Hans Monderman, the counterintuitive traffic engineer who first suggested the removal of a red light in Drachten in 2003, went on to promote the concept of “shared space,” which took hold quickly in Europe. He began with the observation that, when an electrical failure incapacitated traffic lights, the result was improved flow rather than congestion. As an experiment, he replaced the busiest traffic-light intersection in Drachten, handling 22,000 cars a day, with a traffic circle, an extended cycle path, and a pedestrian area. In the two years following the removal of the traffic light, the number of accidents plummeted to only two, compared with thirty-six crashes in the four years prior.
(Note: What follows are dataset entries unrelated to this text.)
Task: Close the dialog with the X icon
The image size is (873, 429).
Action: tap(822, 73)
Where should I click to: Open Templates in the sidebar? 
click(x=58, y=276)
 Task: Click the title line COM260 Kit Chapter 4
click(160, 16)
Traffic moves more briskly through the intersection when all drivers know they must be alert and use their common sense, while backups and the road rage associated with them have virtually disappeared. Monderman likened it to skaters in a crowded ice rink who manage successfully to tailor their movements to those of the other skaters. He also believed that an excess of signage led drivers to take their eyes off the road, and actually contributed to making junctions less safe.
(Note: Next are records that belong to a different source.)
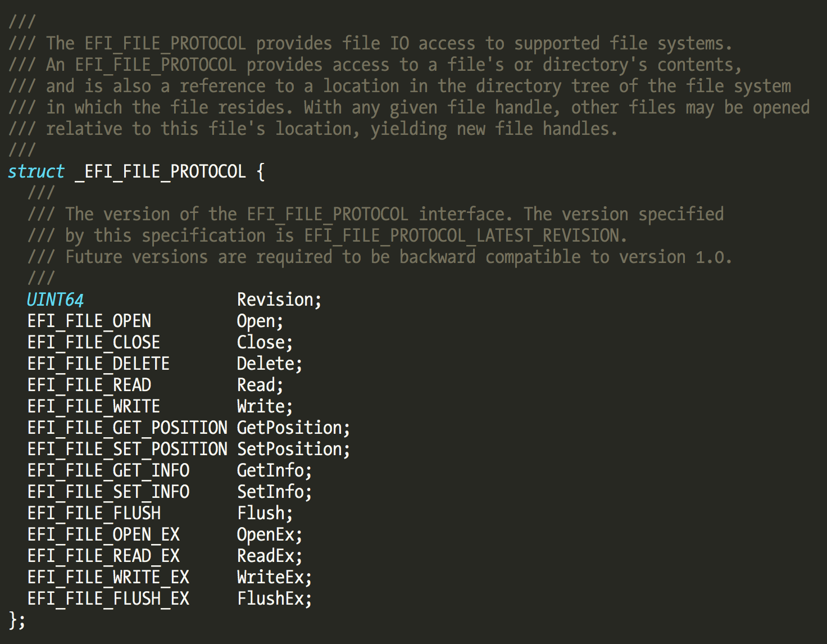827x644 pixels.
Task: Click the struct keyword
Action: click(37, 171)
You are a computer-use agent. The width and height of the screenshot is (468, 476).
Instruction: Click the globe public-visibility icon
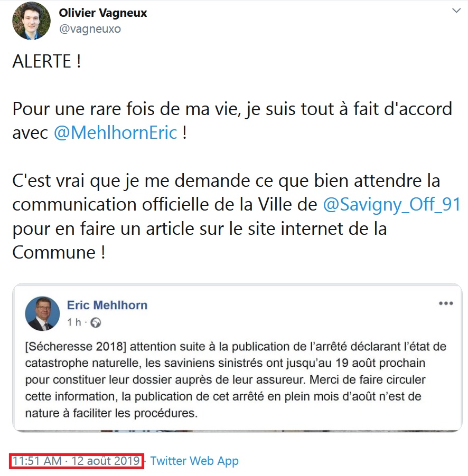(96, 322)
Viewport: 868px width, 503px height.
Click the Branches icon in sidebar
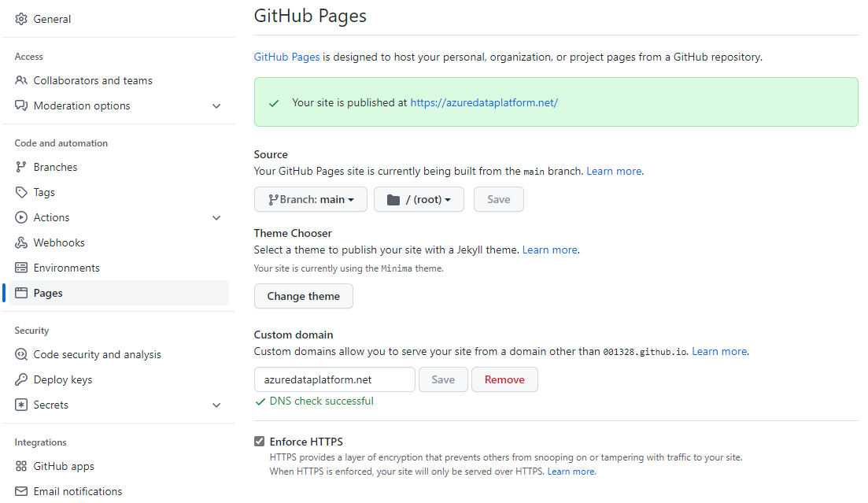point(21,167)
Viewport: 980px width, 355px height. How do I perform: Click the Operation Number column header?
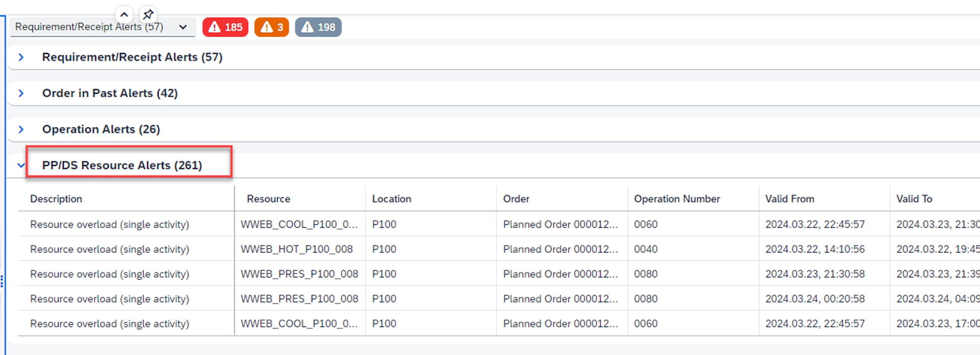point(677,199)
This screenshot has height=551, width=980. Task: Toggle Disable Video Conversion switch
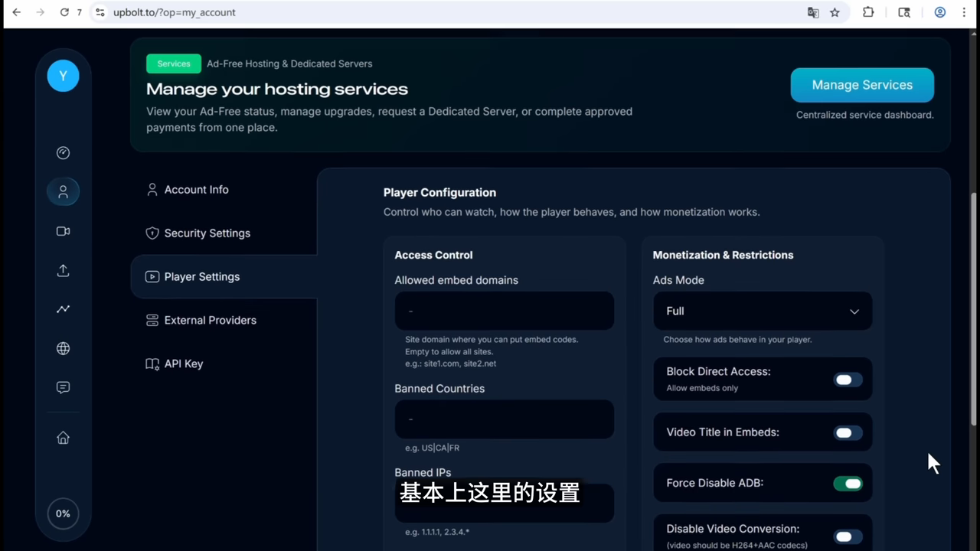click(x=848, y=536)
hans monderman.. naked streets et al

Red light removal can, I believe, be seen as a modest training exercise in responsible driving and civic courtesy. Monderman was not against traffic lights in principle, he simply did not find any in Drachten that were truly useful in terms of safety, improving traffic flow, and lessening pollution. The traffic circle seems dangerous: and that is the point. He argued that when “motorists are made more wary about how they drive, they behave more carefully,” and the statistics on “post–traffic light” accidents bear him out. Having to share the road with other users, and having no imperative coordination imposed by traffic lights, the context virtually requires alertness —an alertness abetted by the law, which, in the case of an accident where blame is hard to determine, presumptively blames the “strongest” (i.e., blames the car driver rather than the bicyclist, and the bicyclist rather than the pedestrian.)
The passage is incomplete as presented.